En deux enjambées, Nocklël fut sur moi et me saisit le poignet en douceur avant de me guider vers le sofa, puis, sans crier gare, il se laissa choir, s'enfonça dans l'assise avec un soupir d'aise, sans penser à me lâcher.

Les jambes rendues flageolantes par les bières de Noël et l'émotion, je me révélai incapable de conserver mon équilibre et tombai sur lui lourdement.

À cet instant, je crois bien que mon cœur cessa de battre. Seulement quelques secondes, mais je me souviens parfaitement de ce moment de flottement où aucune pensée cohérente ne semblait vouloir prendre forme dans mon cerveau. Finis les combats internes, finis les questionnements, seul le vide occupait l'espace entre mes deux oreilles. Je restai collé contre lui, sans bouger, respirant à peine.

Je m'aperçus finalement qu'il me parlait et sortis de ma torpeur, sans toutefois oser bouger un orteil de peur de le contrarier ou d'éveiller un monstre.

– Je n'ai rien contre le fait d'être collé à toi, Yaël, mais si tu pouvais retirer ton coude de mon estomac, cela m'arrangerait plutôt. C'est assez incommodant.

Sa remarque me rendit le contrôle de mon corps, et je me décalai sur les coussins, aussi loin de lui que possible.

– Tu n'as pas l'air tout à fait opérationnel pour cette interview.

Il avait raison, toutes ces émotions mettaient mes nerfs à rude épreuve, sans compter l'heure tardive et l'effet soporifique de l'alcool sur mon organisme.

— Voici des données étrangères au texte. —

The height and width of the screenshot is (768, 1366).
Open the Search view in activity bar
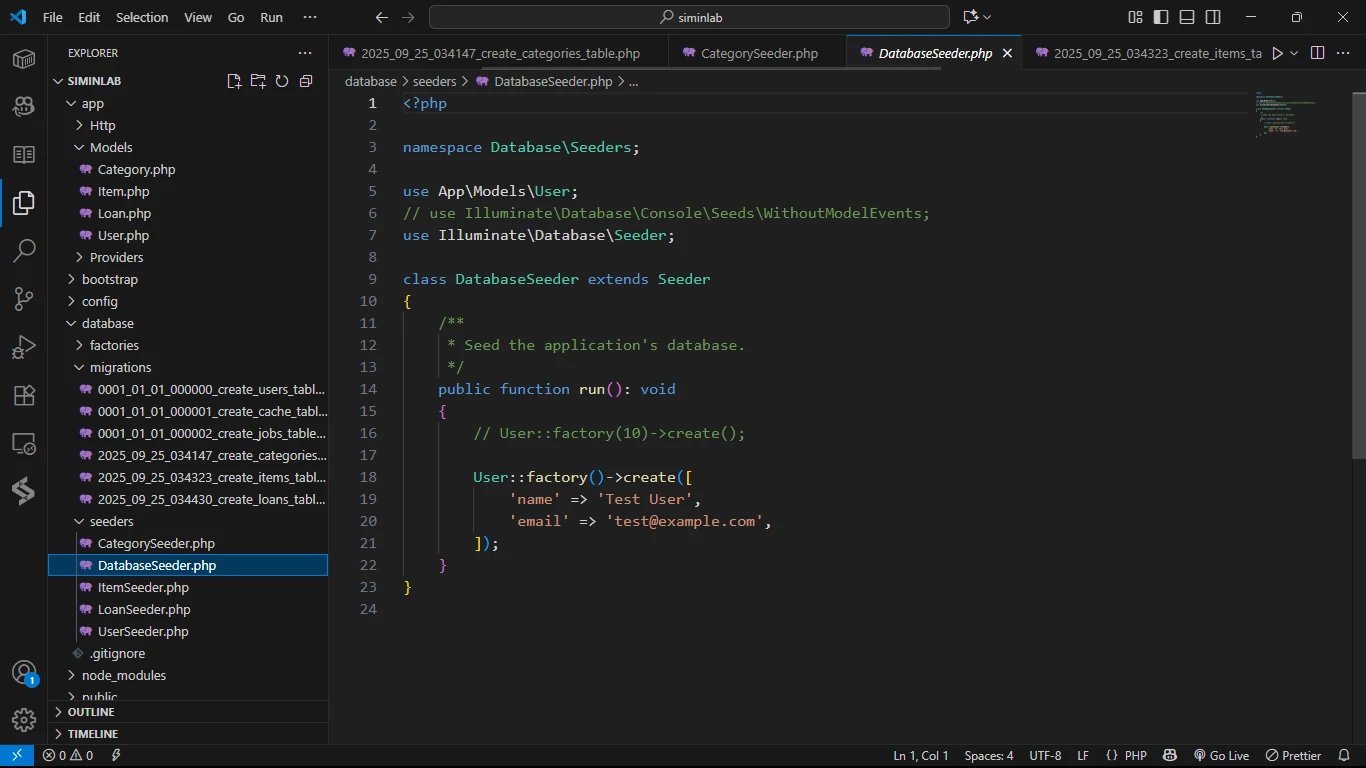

Mes yeux papillonnaient bien malgré moi. Pourtant, je refusais de m'endormir. Pas ici, avec cet individu à mes côtés.

– Repose-toi, je veillerai sur toi.

– Je ne te fais pas confiance.

– Et c'est bien normal, mais tu as besoin de repos. Je ne te ferai aucun mal, mais ça, tu n'en seras persuadé qu'en te réveillant.

Sans me laisser le temps de protester, il me caressa la joue du bout des doigts. La douceur de l'effleurement me rappela ma mère, les histoires contées le soir, les baisers sur le front, les mots rassurants chuchotés dans le noir. Et, comme à l'époque, je sombrai dans un sommeil lourd et apaisé.